→ **Quoted text**
When open, only an LED and a 74HC00 IC are working, the total current may be about 30mA.
When closed, at least 5 ICs will be in operation, with an 7-segment dual display, the total current may increase to about 150mA. Then the regulator heats up in a short time.
The transistor is also heat up because of the voltage regulator.
Will the problem be solved by moving it away from the voltage regulator?
@Fung yet is varies. but the situation you describe does not sound normal to me. which voltage regulator you use, and how much current this is supposed to provide?
At 21 April 2011, 7:46:10 user Fung wrote: [reply @ Fung]
The resistance of a transistor varies as its temperature changes, am I right?
I have a circuit which has a +5V voltage regulator, a transistor is used to amplify the signal of a PIEZO sounder and it is placed nearby the voltage regulator because of the routing of tracks. However, due to the quite-high current, the regulator heats up when it is in operation, heatsink is not setup yet, not only itself, the tracks under the board are also heated up.

→ **Exercise instructions**
a) Answer these questions using the forum thread:
(i) What total current is estimated when the circuit is open?
(ii) At least how many ICs operate when the circuit is closed?
(iii) What component amplifies the signal of the piezo sounder?
b) From the forum thread, extract the passage starting at "When open, only" and ending at "the voltage regulator.".
Rely solely on the forum thread above when responding.

→ **Listing**
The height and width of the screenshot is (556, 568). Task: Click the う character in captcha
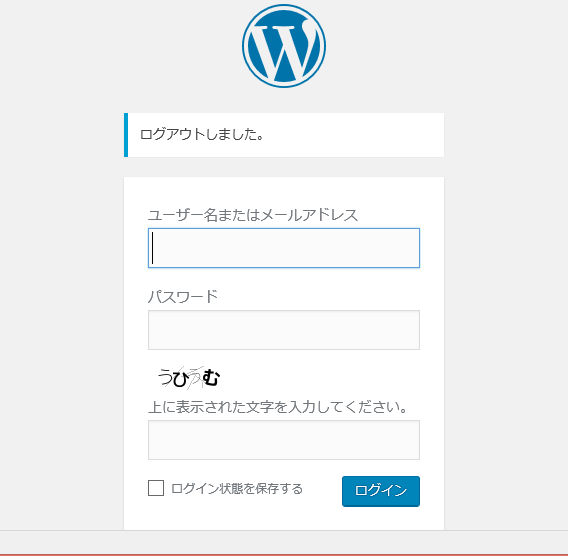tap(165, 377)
---
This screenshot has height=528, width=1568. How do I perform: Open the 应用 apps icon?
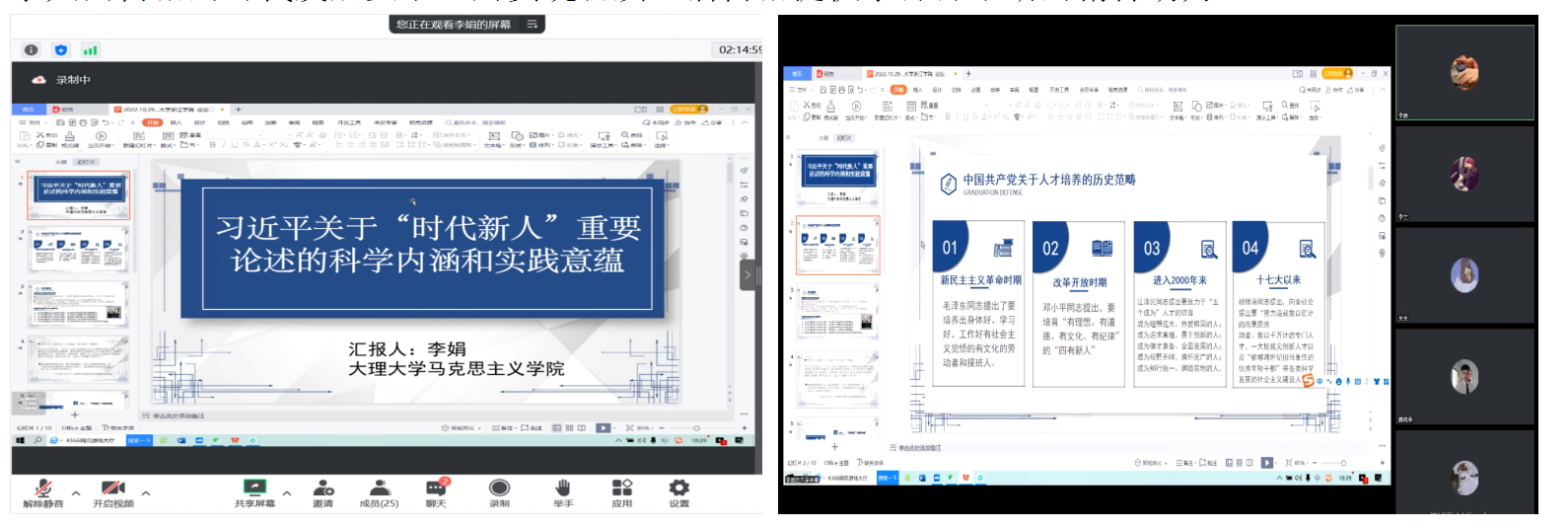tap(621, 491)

→ **The replies**
a)
(i) About 30mA.
(ii) At least 5 ICs.
(iii) A transistor.

b)
When open, only an LED and a 74HC00 IC are working, the total current may be about 30mA.
When closed, at least 5 ICs will be in operation, with an 7-segment dual display, the total current may increase to about 150mA. Then the regulator heats up in a short time.
The transistor is also heat up because of the voltage regulator.